Date: Jan 11 (Mon) - 12 (Tue) 2021, 11am EST (8am PST) - 3:30pm EST (12:30pm PST)
Place: Closed-session Video Teleconference via Zoom

Background

A large part of computer science is the discovery and transition to practice of new concepts, advances in performance, and derivation of foundational principles. However, another essential part of the computer science agenda is to understand the behavior of large systems that arise from our earlier innovation. The Internet is the best example of a computer-science artifact so complex that its behavior cannot be derived from the specification of its components. One has to measure to see how it is behaving. For this reason, measurement needs to be an essential component of the portfolio of computer science research.

We propose to hold a virtual workshop focused on the identification of critical questions about the Internet that justify research, exploration of barriers to successful execution of that research, and collective activities that might facilitate that research. Long-term data collection and persistent infrastructure foster reproducibility and repeatability, robustness, and extensibility of research results. However, as in many fields, measurement and data sharing infrastructure is expensive to create, deploy, and maintain. We must find ways to nurture and support longitudinal data collection, but also weigh the cost of maintaining such infrastructure against the potential benefits of the generated data.

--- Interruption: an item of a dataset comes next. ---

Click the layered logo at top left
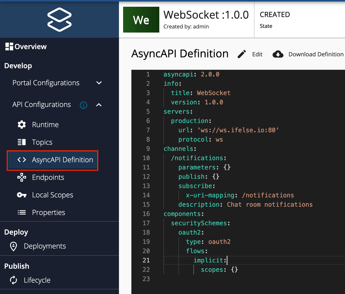The image size is (345, 294). pyautogui.click(x=59, y=20)
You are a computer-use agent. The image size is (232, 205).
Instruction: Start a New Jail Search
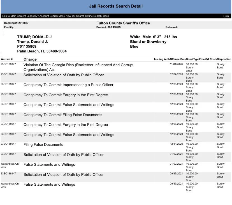pos(75,16)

Another consideration for the workshop is whether there are critical questions that are relevant to the future of the Internet but not amenable to third-party measurement. If so, the research community may need new policies and institutions to support data collection and sharing, similar to other disciplines. Given this reality, what is the role of traditional NSF-funded academic research in advancing scientific study of the Internet?

Workshop Overview

The goals of this workshop are to identify critical research questions that warrant a call for network measurement (broadly defined), identify barriers and facilitators of that research, and discuss how research results can have impact beyond the research community.

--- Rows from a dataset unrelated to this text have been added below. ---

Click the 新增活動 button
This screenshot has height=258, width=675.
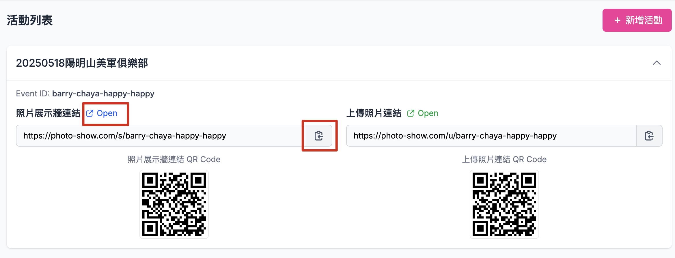pyautogui.click(x=637, y=20)
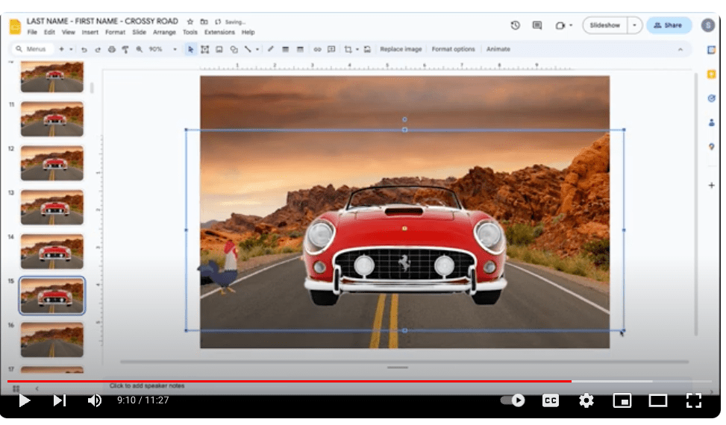Click the paint format roller icon
Viewport: 726px width, 425px height.
pyautogui.click(x=125, y=49)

As we think about how NSF can foster a robust community of network researchers, we see a range of issues that form an arc from question through technique to impact: We have structured this workshop around a set of issues that start with the identification of critical questions that justify research, and then explores the various possible barriers to the successful execution of that research, and collective activities that might facilitate that research.

For the critical questions that we identify, the workshop will explore:

What data is needed?
What infrastructure is needed to collect such data?
Given that access to data is the essential methodological component of modern data-driven analytic techniques (ML/AI), should the community collectively tackle the issues of equitable and sustainable data sharing and curation?
How can we develop best practices to facilitate cooperation or collaboration with commercial service providers as we collect data? How can the community deal with controlled sharing of proprietary data? Are practices such as secure enclaves, anonymization and acceptable usage agreements effective? What are the roles of various actors in the research ecosystem (e.g., PIs, institutions, funders) in fostering data sharing for Internet science?
The ultimate goal of network measurement is often to enable new action--how do we make knowledge useful? What steps make the data we collect useful at addressing real-world problems?

Workshop Chairs

David Clark (MIT)
John Heidemann (USC)
kc claffy (CAIDA/UC San Diego)

Steering Committee

Mattijs Jonker (U Twente)
Fabian Bustamante (Northwestern University)
David Clark (MIT)
John Heidemann (USC)
kc claffy (CAIDA/UC San Diego)

Structure of the Workshop

Potential attendees must submit a one-page white paper. Every white paper should identify one or more critical questions that can justify a call to arms. We will organize these questions into clusters, and the workshop will begin with a set of sessions, each centered on one of the clusters. In each cluster discussion, we will explore the issues listed above, with the goal of understanding, for this cluster of critical questions, a realistic path from research to impact.

We will then end the workshop with a plenary session where we compare the conclusions of the various cluster discussions, identify and explore common issues as well as issues that might have been missed, and attempt to draw overall conclusions.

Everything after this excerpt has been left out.